60 Years of UFOs: The Success of an Idea

June 24, 1947

Yes, we all know. Kenneth Arnold with the Flying Saucers in the Private Plane.

Nothing wrong with it. Its an important part of cultural history.

But I get tired of hearing and telling the story. As Richard Dolan makes clear in his UFOs and the National Security State, vol 1., while Foo Fighter were something of a curiosity, ghost rockets in 1946 were anything but quaint or forgotten lore, they were the center of serious international concern and diplomacy. And the cases that are identified with UFOs started rising in quantity almost a month before Arnold's sighting.
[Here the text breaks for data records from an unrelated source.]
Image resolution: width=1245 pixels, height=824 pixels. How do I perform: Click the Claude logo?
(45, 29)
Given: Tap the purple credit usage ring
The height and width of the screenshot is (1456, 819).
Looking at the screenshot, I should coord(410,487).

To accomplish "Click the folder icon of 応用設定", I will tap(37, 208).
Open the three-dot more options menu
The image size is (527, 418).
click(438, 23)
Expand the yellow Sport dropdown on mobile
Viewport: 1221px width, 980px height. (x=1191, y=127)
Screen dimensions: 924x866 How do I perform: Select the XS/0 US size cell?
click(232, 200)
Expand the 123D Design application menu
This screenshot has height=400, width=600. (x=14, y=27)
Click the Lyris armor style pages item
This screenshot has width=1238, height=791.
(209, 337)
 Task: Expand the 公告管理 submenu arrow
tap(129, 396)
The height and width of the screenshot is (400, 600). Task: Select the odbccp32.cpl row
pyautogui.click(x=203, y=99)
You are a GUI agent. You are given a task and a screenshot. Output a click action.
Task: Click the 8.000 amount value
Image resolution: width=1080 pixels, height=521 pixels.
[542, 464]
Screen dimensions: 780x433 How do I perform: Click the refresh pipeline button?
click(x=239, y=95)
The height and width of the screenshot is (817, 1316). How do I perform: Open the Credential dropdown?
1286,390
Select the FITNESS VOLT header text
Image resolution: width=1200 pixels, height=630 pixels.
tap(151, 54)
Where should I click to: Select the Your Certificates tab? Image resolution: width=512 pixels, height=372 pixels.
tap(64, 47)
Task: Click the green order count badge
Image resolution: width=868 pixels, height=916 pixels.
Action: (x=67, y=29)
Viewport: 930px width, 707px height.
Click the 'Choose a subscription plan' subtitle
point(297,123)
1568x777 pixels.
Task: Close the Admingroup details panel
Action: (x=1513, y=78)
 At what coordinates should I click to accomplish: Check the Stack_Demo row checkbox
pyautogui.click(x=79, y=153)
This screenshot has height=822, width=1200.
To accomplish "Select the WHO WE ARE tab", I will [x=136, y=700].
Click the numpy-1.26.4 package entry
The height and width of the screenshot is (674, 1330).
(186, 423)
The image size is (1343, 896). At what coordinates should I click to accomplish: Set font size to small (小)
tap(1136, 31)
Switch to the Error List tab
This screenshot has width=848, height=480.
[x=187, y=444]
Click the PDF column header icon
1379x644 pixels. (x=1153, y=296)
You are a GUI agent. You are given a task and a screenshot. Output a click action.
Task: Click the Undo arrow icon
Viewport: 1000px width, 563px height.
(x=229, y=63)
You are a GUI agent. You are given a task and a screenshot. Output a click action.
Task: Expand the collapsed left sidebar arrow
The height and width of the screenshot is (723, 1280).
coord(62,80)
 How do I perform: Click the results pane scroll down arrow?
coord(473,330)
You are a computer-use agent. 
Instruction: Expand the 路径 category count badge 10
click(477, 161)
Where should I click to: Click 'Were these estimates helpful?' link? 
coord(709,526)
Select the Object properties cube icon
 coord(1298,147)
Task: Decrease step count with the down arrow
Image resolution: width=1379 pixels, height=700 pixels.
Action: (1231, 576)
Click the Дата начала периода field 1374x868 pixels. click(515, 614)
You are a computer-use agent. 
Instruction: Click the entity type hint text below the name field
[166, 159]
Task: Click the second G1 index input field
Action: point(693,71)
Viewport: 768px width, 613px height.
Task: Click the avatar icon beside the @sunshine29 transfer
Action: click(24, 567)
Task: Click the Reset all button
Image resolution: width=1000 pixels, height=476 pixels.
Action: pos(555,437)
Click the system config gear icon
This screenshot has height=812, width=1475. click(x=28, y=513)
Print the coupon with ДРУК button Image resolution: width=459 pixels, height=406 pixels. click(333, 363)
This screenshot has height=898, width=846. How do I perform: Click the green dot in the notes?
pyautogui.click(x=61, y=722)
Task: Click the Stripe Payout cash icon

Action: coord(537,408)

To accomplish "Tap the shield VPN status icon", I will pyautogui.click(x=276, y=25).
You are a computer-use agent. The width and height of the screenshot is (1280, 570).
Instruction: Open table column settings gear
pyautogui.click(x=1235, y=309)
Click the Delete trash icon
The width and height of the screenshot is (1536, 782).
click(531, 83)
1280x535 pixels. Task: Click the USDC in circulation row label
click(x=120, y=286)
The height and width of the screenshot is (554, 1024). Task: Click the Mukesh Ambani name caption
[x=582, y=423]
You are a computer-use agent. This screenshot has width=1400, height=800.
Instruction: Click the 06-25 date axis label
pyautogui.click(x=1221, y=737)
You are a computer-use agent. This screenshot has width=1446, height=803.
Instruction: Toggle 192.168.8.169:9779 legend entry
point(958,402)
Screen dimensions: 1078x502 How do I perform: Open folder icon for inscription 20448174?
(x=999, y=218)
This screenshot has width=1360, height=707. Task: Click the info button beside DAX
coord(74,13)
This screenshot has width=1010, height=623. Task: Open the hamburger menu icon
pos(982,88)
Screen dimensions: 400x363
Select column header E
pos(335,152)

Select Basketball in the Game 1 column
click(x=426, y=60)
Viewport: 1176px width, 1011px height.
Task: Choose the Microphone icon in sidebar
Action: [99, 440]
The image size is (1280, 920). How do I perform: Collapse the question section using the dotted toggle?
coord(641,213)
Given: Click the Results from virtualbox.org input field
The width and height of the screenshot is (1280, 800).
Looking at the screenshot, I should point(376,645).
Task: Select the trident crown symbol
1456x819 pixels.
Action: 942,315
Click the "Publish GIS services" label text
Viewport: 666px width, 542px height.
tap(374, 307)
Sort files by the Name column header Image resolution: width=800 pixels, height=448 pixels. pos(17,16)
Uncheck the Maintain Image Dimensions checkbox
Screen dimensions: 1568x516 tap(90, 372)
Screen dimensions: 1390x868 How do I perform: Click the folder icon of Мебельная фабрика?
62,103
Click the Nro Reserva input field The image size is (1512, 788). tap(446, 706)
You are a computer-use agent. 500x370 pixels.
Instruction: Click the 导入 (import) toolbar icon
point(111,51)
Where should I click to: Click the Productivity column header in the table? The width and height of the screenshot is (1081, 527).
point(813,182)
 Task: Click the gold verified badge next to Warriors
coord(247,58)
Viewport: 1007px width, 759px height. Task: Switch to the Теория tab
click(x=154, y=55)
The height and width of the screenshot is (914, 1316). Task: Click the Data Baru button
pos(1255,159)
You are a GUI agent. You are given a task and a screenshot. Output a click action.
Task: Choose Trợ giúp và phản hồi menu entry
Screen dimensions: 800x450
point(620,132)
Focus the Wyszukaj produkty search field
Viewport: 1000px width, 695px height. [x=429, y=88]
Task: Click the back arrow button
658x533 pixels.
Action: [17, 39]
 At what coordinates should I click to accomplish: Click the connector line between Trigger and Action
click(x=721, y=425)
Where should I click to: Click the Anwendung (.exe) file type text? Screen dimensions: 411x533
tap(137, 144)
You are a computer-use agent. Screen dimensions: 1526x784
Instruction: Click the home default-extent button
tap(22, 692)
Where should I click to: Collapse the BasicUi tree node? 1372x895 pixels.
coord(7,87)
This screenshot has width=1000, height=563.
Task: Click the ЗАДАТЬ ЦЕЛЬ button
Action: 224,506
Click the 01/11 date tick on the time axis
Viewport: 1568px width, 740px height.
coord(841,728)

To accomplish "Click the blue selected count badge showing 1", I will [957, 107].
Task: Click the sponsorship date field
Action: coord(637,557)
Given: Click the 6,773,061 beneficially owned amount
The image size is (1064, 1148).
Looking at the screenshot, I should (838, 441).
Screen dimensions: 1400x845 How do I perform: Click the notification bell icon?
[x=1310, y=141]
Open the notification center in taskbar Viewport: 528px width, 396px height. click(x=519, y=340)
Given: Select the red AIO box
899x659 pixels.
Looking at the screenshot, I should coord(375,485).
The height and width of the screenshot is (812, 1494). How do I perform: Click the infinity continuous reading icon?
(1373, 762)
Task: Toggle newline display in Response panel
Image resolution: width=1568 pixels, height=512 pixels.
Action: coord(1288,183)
There are plenty of good reasons to look back at that time. I think it is very important. But another "raise the glass" to Arnold's saucers, I just can't do it.

What I can do instead is note the vibrant success of the whole idea, sixty years on. A quote from a Wired magazine Arnold-60 retrospective got me thinking

"But never have flying saucers been a bigger part of the zeitgeist than they are now."

I initially scoffed at the notion, then I thought about it some more. The issue still gets overt government attention, whether to open files to the interested public or to continue investigating (as the UK does) . Reports of UFO sightings are made on a daily basis, though one must generally look to interested parties who collate reports to know this. And as strange as it sounds, some in the press give it at least a modicum of respect. For example, one wholy unscientific way to gauge this is using Google Trends, the search engine's tool that shows the amount of searching done on a topic. For example, lets pit UFOs against some other Spooky topics (click on the image to enlarge it).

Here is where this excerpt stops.